Excellence at Howard
The 18th Annual Scandrett Fundraising Brunch and Scholarship Awards Ceremony was held in March. Emeka John Eni, who is pursuing a law degree; Ivy Jean Pierce, a psychology major; Leighton E. Francis, a graduate student in civil engineering; and Keri Ann Douglass, a communications major, each received $1,200 to continue their studies. The scholarships were awarded by Arthur Scandrett, who established the Scandrett Disabilities Scholarship Fund in 1992 at Howard.
Sandra D. Osborne, an instructor in the Department of Dental Hygiene at the College of Dentistry, was named the 2010-2011 Fellow for the American Dental Education Association (ADEA) Enid A. Neidle Scholar-in-Residence Program for Women. Osborne will spend three months working with the Center for Equity and Diversity, and will be involved in a range of ADEA activities. Her principal project will be to research issues facing female faculty members, such as promotion, advancement and tenure policies.
Student Nicole Baden was selected for a U.S. Department of State Critical Language Scholarship to study Chinese in China during the summer of 2010. The program was launched in 2006 to increase opportunities for U.S. students to study critical-need languages overseas, and is part of a wider U.S. government effort to dramatically expand the number of Americans studying and mastering critical-need languages.
Student Michael Onwugbufor won a $500 award for his original research at Cleveland Clinic’s 2010 Aspiring Physicians and Research Scientists Conference. His research was titled “The Biological Significance of Saccharomyces cerevisiae Rev1 for DNA Damage Tolerance and Induced Mutagenesis.” Twenty-five undergraduate math and science students, including Onwugbufor, presented in front of peers, physicians and researchers. Charlene Drew Jarvis, Ph.D. was the keynote speaker.
Lawrence Elliott Ball, a senior supply chain management major, won second place and $6,000 in a business plan competition at the Morehouse College Entrepreneurship Center in Atlanta.

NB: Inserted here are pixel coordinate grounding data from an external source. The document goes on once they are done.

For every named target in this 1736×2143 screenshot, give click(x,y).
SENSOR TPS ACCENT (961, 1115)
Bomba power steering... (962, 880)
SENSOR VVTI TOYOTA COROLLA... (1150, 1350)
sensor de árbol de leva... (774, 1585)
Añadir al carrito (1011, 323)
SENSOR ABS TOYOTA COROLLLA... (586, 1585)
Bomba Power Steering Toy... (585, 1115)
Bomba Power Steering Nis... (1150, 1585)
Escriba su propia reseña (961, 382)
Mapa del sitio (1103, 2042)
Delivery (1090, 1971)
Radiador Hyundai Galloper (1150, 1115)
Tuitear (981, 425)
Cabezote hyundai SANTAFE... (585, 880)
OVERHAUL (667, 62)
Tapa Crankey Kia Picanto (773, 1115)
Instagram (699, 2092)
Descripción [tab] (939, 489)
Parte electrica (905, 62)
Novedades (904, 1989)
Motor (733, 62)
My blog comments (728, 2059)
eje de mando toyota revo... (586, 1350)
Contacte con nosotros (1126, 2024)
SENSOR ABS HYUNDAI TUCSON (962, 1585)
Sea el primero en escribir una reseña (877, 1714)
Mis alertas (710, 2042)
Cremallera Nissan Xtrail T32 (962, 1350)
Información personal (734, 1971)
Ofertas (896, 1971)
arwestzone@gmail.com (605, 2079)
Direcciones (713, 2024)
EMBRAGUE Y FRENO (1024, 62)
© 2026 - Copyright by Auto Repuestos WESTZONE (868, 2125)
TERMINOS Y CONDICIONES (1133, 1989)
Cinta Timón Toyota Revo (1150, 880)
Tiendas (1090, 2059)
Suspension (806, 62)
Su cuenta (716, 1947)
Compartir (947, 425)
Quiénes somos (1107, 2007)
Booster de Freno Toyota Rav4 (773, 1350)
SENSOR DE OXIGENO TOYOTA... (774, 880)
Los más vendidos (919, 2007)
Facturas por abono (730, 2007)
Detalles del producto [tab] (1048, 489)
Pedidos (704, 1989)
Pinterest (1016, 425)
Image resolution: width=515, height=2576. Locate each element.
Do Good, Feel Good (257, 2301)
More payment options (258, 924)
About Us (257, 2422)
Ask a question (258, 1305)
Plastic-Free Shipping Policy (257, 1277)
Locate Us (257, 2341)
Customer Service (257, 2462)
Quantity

Twenty awards from the 2010 City-wide Science Fair were presented to students from the Howard University Middle School of Mathematics and Science (MS)². The middle school is now recognized as the Junior Division school that received the most awards for the second consecutive year. Students who received awards were: Keshawn Alexander, Shaunae Hines, Maurice Holmes, Mackada Howell, Kameren Morgan, Kandice Pettaway, Kweku Sumbry, Afia Tyus, Alexis White and Kelly White. (MS)² placed in nine of the 10 categories with honorable mentions, third place, second place and, for the first time, with first place positions. The school also won 12 special awards with recommendations for internships for the summer.
Photo by Ceasar
The University celebrated the accomplishments of its student-athletes during the 23rd Annual National Student-Athlete Day on April 6. Student-Athlete Day was established by the National Consortium for Academics and Sports and co-sponsored by the NCAA, the National Federation of State High School Associations and Northeastern University’s Sport in Society.
School of Education students Nailah Jones and Shawdae Thorpe were selected for the first cohort of the Woodrow Wilson-Rockefeller Brothers Fund Aspiring Teachers of Color Fellowship. The two seniors were among 25 fellows chosen by the Woodrow Wilson National Fellowship Foundation, and will each receive a $30,000 stipend to complete a master’s degree in education.
Quentin James, a senior political science major, was elected a member of the board of directors for the National Association for the Advancement of Colored People (NAACP). As a board member, James is one of the representatives of Region VII of the NAACP, which comprises Maryland, Virginia and Washington, D.C. He was also appointed vice chair of the NAACP Advocacy and Policy Committee, which oversees all of the policy and advocacy positions of the NAACP.